The khakhazouk is a special New Year's festival coat worn as an outer garment by the upper ranks of male Tibetan aristocracy. There were said to be only 3-4 of these robes in Tibet, so that when a man had to attend that ceremony, they would have to borrow the robe from a family that had one. The robe is made from gold and silver eighteenth-century Russian brocade. Its multicoloured trim was created with very fine hand stitching, and the robe is edged with animal fur. The robe would have been worn with a fur collar lined with red brocade. Research suggests that this robe was manufactured in Russia for the Tibetan market and may date from the later 19th century.

Iconographic Meaning

The fabric, a metal enriched compound brocade, imitates in pattern 18th century European silks.
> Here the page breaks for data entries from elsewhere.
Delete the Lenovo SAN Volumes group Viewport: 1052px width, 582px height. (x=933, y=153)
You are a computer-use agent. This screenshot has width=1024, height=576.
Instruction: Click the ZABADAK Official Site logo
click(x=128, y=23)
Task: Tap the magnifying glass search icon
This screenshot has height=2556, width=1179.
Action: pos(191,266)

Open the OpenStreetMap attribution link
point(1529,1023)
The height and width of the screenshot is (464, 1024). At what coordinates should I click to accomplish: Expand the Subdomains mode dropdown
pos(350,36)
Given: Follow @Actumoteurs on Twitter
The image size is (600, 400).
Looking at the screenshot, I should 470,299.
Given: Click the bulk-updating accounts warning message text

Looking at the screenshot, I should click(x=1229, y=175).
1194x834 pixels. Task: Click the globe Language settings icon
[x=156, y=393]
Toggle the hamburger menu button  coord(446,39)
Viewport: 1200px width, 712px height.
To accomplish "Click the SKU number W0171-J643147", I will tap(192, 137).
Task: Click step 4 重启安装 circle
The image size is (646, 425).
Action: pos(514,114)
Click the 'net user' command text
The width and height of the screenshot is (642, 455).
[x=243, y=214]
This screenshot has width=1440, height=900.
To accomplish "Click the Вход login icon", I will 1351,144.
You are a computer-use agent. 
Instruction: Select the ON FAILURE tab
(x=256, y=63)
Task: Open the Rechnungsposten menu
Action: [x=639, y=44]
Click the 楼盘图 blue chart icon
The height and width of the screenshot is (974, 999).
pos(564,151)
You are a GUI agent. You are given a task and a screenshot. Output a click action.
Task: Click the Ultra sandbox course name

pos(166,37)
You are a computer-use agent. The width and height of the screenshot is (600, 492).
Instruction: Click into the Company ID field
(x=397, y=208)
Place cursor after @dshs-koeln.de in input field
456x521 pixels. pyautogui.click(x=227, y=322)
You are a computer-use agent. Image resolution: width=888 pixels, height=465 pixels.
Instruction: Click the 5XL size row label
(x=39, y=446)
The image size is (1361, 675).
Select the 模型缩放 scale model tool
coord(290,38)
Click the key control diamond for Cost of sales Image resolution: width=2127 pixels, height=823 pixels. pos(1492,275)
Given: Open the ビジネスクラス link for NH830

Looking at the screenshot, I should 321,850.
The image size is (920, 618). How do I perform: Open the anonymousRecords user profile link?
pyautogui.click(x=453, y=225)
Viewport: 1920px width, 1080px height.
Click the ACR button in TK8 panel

Yapshi-Yuthok Kalon Tashi Dhondup Collection: The title Yapshi is given to all families that have a Dalai Lama born into the family, and Shape and Kalon are titles that the four lay Cabinet Ministers hold. The Yuthok family is descended from the 10th Dalai Lama, Tsultrim Gyatso. Being a Minister in the Traditional Tibetan Government, Yapshi-Yuthok Tashi Dhondup was also known as Shape or Kalon Yuthok. There is one item belonging to Kalon Yuthok that is in the collection of the Metropolitan Museum: a Tibetan saddle, which he used on special occasions and during the Tibetan New Year when he would go to the Potala Palace. It was the wish of the late Mrs. Tsering Dolkar Yapshi-Yuthok that the museum display the family's heirloom textiles so that visitors could learn about Tibet's rich history and culture.